本邦屈指のネイラーとしてのご経験を余すことなく、開発されたインプラントや、解剖学的に検討されてベストな髄内釘を選択される方法など、上肢〜下肢全ての髄内釘適応について、手術時の注意点を交えながらご講演いただきました。また、外傷を本格的に取り組まれたのが約10年前とのことですが、本気で取り組めば時間は問題ではない、と力強いアドバイスをいただきました。
教育研修講演2では金沢医科大学整形外科主任教授の川原範夫先生より「脊椎転移癌の治療戦略」と題してご講演いただきました。
感染・骨折との画像鑑別の詳細から、各癌の特徴、治療方針をわかりやすくご説明いただき、さらに実症例を提示いただけたことで、理解が進みました。

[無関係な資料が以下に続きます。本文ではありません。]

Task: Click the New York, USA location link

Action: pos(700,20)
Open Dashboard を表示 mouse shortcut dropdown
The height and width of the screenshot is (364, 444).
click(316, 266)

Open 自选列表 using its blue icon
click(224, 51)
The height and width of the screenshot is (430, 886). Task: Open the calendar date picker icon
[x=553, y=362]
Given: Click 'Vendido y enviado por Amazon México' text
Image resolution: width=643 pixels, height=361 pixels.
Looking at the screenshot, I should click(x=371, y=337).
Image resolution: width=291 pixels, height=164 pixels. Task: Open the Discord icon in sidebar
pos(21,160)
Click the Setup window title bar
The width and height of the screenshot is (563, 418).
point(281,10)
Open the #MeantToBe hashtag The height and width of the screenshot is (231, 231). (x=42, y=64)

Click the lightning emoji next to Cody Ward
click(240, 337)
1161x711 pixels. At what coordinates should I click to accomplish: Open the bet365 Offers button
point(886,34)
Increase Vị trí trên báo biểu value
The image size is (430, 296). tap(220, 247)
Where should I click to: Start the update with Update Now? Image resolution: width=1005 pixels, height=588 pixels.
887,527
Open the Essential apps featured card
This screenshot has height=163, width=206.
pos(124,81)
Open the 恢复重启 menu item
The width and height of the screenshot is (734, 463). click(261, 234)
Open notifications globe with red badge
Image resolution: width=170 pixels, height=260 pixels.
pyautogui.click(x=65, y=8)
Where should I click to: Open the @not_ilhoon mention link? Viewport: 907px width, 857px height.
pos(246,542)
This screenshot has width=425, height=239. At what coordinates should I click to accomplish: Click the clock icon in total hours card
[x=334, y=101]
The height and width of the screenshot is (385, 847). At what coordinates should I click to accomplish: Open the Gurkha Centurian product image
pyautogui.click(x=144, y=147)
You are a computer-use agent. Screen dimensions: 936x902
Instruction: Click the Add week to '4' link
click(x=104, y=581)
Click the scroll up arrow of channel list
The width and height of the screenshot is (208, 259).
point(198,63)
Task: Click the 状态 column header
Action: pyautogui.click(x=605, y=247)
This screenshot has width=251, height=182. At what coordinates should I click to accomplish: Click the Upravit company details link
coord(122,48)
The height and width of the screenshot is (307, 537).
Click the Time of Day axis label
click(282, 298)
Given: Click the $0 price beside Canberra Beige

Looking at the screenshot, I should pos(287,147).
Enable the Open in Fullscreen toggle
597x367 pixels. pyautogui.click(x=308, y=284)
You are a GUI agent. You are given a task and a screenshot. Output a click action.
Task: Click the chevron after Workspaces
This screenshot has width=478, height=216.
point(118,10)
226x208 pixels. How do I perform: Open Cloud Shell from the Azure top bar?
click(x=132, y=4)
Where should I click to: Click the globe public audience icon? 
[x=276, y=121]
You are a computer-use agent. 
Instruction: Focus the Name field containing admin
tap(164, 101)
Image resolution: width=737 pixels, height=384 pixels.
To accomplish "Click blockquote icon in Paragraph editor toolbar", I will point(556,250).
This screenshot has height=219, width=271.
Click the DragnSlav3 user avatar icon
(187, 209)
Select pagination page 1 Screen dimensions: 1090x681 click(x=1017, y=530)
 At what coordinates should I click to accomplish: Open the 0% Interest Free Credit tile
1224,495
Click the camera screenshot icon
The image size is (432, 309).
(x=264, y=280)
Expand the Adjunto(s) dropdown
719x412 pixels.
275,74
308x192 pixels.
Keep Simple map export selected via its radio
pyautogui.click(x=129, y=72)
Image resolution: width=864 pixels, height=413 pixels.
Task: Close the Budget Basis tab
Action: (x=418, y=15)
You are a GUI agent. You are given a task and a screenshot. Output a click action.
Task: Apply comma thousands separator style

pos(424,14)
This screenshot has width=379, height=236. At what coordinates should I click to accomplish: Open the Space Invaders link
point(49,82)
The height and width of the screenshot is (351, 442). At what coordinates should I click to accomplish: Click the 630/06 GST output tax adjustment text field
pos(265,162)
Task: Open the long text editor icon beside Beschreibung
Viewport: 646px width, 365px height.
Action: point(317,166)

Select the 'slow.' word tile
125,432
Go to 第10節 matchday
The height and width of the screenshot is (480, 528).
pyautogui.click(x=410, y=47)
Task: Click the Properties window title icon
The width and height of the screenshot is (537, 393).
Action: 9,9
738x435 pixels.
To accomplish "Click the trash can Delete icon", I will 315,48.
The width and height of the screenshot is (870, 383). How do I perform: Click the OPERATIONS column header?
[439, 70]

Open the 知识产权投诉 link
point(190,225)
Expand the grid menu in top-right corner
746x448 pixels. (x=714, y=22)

解剖学的にHofmann ligamentやlateral root ligamentによる手術時の注意や、病理組織からthyroid carcinomaの場合pseudocapsuleがあることで周囲から剥くようにとれるなど、手術においても基礎と臨床のつながりが重要であることをご教授いただきました。TESの手術動画はとても美しく摘出されており、脊椎外科医としていつか川原先生のような手術をできるようになりたいと思いました。また、クイズ形式の際には、当科脊椎脊髄外科指導医の先生方が指名され答えられる形式もとても新鮮でした。